Tiny brain grown, models embryonic development

The tiny ‘brains’ mimic early brain development in a human embryo.

August 29, 2013 12:00 am | Updated 12:19 am IST

A magnified image of a cerebral organoid showing cerebral tissue adjacent to developing retinal tissue (brown pigmented region). -- Photo: Madeline A. Lancaster

A magnified image of a cerebral organoid showing cerebral tissue adjacent to developing retinal tissue (brown pigmented region). -- Photo: Madeline A. Lancaster

It is nowhere near a ‘brain in a dish’ of science fiction lore. However, scientists have successfully cultured stem cells to produce a pea-sized blob that mimics early brain development in a human embryo.

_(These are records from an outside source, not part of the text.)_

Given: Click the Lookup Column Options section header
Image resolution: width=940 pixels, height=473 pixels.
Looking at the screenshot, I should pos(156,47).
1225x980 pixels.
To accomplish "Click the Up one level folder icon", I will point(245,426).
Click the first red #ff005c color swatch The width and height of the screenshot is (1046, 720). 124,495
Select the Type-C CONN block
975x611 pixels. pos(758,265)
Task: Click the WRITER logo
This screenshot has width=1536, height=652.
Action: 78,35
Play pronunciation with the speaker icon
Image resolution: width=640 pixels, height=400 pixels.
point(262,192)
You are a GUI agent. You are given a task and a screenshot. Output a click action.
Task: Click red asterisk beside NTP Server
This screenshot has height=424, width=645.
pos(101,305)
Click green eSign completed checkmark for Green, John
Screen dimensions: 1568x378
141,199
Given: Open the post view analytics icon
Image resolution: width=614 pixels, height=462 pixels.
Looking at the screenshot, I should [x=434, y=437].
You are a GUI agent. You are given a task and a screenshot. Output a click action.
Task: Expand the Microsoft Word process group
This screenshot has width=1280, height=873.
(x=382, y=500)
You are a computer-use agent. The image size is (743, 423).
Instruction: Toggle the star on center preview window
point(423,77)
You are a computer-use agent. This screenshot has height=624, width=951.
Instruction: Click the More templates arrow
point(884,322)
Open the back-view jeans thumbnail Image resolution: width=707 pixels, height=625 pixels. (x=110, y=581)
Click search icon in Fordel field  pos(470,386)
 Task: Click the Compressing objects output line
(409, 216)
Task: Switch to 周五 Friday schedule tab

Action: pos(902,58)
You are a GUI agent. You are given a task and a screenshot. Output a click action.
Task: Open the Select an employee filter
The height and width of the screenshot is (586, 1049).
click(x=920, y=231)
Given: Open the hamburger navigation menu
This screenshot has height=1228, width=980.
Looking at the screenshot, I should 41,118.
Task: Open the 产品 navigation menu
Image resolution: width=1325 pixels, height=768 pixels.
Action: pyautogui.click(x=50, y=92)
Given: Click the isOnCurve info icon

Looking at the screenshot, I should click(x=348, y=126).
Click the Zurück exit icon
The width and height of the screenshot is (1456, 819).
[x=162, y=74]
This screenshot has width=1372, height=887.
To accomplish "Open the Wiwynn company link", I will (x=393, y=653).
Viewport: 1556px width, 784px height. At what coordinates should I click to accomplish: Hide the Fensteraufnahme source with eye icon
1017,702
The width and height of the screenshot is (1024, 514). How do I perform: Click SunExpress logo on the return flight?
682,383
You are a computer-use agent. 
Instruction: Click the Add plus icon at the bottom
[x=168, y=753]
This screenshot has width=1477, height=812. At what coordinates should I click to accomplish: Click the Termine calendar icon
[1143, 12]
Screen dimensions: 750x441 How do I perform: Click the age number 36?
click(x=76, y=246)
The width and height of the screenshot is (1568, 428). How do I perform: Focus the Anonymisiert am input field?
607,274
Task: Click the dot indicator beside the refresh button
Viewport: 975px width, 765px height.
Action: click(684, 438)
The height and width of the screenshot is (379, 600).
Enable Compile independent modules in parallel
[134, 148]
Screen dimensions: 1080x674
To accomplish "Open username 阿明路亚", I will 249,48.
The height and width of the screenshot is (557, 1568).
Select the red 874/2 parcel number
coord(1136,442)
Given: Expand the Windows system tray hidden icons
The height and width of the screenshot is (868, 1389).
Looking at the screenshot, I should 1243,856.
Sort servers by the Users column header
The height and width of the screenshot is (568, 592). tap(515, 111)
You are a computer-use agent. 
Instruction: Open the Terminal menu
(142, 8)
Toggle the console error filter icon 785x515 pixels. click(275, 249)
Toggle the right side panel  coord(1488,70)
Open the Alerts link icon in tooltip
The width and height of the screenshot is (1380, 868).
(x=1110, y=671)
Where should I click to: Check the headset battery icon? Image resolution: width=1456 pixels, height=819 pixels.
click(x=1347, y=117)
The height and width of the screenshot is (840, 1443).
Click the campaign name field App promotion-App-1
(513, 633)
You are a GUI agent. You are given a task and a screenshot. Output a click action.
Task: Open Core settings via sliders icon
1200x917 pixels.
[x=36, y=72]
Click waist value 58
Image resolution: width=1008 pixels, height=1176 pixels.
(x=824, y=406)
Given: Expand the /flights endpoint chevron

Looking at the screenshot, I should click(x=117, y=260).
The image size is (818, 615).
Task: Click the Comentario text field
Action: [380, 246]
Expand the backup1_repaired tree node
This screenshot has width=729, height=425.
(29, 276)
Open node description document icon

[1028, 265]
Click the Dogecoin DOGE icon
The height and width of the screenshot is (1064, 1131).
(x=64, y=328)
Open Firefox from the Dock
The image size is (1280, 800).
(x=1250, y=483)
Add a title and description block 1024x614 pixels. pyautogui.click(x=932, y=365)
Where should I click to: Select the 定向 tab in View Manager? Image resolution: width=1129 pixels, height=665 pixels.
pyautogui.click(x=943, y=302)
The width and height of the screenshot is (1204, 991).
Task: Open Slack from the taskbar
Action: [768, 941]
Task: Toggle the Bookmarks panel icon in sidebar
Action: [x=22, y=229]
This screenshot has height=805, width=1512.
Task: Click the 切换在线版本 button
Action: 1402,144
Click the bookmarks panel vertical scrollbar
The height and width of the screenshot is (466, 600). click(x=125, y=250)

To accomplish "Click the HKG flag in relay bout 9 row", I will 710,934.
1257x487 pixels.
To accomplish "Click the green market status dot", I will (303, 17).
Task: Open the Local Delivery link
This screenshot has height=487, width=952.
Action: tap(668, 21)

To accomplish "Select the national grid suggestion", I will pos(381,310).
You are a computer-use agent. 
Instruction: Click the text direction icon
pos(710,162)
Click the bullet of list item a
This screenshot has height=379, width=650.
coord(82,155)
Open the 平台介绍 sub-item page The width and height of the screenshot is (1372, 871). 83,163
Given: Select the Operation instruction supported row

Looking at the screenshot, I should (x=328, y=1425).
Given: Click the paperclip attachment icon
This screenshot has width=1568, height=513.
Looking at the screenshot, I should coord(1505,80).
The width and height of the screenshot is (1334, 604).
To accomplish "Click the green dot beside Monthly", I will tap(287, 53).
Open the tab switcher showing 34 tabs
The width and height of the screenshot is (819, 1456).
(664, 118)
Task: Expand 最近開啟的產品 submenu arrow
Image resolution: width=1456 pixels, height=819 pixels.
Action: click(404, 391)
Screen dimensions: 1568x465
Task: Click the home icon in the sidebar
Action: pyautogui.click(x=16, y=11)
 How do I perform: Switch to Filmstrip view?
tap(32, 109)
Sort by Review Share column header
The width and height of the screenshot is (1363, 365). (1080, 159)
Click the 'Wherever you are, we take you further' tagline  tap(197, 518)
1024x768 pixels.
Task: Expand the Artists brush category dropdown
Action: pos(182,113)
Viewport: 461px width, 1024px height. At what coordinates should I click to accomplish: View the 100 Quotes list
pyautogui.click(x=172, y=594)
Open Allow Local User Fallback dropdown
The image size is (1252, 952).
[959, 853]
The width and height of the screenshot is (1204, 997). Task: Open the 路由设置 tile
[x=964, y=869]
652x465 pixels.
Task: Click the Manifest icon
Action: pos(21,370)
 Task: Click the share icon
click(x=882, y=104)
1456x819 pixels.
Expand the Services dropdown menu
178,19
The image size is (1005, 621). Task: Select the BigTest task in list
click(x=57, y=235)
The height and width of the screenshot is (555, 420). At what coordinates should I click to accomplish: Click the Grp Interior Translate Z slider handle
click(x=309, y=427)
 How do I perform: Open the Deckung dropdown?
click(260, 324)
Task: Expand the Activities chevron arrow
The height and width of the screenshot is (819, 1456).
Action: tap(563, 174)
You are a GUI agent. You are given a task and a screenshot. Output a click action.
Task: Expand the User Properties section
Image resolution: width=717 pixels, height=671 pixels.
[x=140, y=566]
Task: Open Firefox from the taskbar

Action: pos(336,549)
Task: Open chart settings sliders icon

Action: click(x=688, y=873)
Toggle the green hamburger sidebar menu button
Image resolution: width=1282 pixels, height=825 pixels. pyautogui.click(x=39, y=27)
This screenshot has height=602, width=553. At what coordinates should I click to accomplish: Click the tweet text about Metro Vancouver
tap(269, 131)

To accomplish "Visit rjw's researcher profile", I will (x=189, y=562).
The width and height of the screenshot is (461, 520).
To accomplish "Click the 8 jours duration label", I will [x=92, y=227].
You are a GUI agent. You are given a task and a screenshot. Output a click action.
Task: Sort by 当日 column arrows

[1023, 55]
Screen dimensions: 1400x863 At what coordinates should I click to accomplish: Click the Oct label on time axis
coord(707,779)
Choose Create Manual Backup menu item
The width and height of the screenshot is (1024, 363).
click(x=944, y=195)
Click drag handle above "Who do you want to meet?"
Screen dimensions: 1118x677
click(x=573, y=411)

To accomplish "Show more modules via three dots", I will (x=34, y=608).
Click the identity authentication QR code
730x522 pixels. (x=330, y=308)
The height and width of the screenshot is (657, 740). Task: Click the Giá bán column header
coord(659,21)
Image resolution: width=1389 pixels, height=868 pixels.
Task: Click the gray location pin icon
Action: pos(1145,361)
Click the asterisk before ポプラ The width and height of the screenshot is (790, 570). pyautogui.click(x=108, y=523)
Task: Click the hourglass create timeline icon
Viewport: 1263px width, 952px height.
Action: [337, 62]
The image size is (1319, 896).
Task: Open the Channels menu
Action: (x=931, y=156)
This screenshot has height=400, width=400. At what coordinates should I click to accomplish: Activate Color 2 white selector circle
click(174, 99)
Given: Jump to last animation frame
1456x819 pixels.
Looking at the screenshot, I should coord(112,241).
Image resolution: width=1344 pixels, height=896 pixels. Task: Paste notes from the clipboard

In a paper that has just been published online by Nature , Juergen Knoblich of the Institute of Molecular Biotechnology of the Austrian Academy of Science in Vienna and his colleagues reported growing tiny “cerebral organoids” in the laboratory that had many key features of the brain in a nine-week-old human embryo.

Their culture system was able to produce such miniature brains using human embryonic stem cells as well as mature cells that had been reprogrammed.

“Our system is very useful for us as developmental biologists because it allows us to study the human-specific features of brain development,” explained Dr. Knoblich during a press briefing. “We can analyse the function of individual genes in a human setting and that gives us much more information about what these genes may be doing.”

The cells of the cultured version grew around a fluid-filled cavity that was reminiscent of the ventricles in the human brain. The tiny organoids developed two of the six layers found in a brain’s outer portion, the cerebral cortex, along with cells typically associated with those layers. It also had some of the major regions that an embryonic human brain possesses and which later become more complex.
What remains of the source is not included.